Way back in 1991, my parents decided to leave behind everything they knew in Colombia and come to the United States. In the 25 years since then, they’ve been extremely fortunate to be able to take advantage of all the blessings this country has to offer, one of the main ones being safety.
Ever since the 1960s, Colombia has been rocked by a terrorist group called the FARC, which stands for Fuerzas Armadas Revolucionarias de Colombia and translates to the Revolutionary Armed Forces of Colombia. When the group formed in 1964, it started with groups of poor farmers and land workers who were frustrated with the drastic income inequality in Colombia at the time, with extreme left-wing Communist ideas.
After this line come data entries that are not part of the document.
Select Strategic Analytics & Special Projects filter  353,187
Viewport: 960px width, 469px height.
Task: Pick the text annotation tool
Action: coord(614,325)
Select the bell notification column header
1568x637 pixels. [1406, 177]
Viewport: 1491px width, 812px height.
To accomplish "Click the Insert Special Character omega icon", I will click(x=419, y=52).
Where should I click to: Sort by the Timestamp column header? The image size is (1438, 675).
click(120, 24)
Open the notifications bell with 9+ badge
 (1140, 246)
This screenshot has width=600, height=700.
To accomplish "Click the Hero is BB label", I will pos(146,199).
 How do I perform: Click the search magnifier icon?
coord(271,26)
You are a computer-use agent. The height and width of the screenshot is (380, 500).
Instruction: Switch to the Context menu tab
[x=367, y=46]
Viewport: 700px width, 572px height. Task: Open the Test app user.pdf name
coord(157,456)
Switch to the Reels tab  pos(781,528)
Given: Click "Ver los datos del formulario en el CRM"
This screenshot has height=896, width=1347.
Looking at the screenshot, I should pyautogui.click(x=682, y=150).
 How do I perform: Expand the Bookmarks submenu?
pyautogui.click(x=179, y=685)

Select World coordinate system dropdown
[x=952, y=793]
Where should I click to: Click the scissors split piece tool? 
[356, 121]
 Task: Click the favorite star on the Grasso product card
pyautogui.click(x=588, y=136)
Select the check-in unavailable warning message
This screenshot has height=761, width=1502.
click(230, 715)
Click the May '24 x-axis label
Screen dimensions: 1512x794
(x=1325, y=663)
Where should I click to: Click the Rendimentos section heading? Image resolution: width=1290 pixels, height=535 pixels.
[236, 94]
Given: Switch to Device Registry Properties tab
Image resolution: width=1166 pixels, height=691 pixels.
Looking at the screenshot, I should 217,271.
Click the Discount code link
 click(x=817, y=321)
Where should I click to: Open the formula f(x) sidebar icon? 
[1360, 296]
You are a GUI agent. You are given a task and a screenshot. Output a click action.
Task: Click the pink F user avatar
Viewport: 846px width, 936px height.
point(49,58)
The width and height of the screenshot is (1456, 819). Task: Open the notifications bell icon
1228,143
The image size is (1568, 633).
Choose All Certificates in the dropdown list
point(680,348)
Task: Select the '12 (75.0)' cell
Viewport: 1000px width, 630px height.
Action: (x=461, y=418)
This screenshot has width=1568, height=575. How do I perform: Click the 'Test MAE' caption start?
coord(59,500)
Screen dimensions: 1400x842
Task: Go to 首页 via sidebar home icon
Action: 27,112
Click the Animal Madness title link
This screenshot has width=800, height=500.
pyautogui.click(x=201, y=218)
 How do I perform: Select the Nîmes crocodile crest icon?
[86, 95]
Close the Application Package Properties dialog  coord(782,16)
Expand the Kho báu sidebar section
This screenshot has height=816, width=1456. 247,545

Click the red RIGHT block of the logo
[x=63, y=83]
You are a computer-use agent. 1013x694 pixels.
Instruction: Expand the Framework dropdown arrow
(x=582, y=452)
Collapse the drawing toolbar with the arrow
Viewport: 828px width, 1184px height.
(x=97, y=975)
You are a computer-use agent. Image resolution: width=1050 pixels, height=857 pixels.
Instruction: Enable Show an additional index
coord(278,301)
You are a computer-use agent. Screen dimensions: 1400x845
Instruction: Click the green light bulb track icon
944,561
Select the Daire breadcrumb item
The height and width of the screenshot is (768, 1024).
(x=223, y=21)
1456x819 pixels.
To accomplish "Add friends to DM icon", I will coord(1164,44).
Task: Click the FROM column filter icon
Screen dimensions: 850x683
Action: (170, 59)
Since then, it is estimated that about 220,000 civilians have died because of the violence, which includes planting land mines and high-profile bombings. The group is also known for taking hostages—including two family members of mine.
In 1991, my uncle was held hostage for only about a day, but in 1992, my cousin was held for about four months. My uncle suffers from PTSD because of this; he still has nightmares regularly about it. Though it is hard to fathom that this happened in my own family, I know that we are lucky that our family made it out alive and that they were only held for relatively short periods of time.
I am also lucky that I have never really suffered because of the FARC, but it is hard for me to watch the Colombian news and see how the violence affects my family and where they live. I have visited Colombia many times in my life and it is one of my favorite places in the world, and for good reason: it was voted the happiest country in the world last year. However, it is hard to wrap my mind around the fact that Colombia is still suffering greatly, and the fact that the referendum to amend relations with the FARC fell through—the Colombian public voted “no” in a very close race (50.2% of the population voted against the referendum).
Regardless of the failed peace accords, the Colombian president Juan Manuel Santos was just awarded the Nobel Peace Prize for his efforts to create peace in Colombia. Though millions of Colombian people are frustrated, it is a great honor to now have a president who won an award of this level of prestige, and it is a big step.
I am extremely proud to be Colombian, and I believe Colombia has the resilience to come back from this.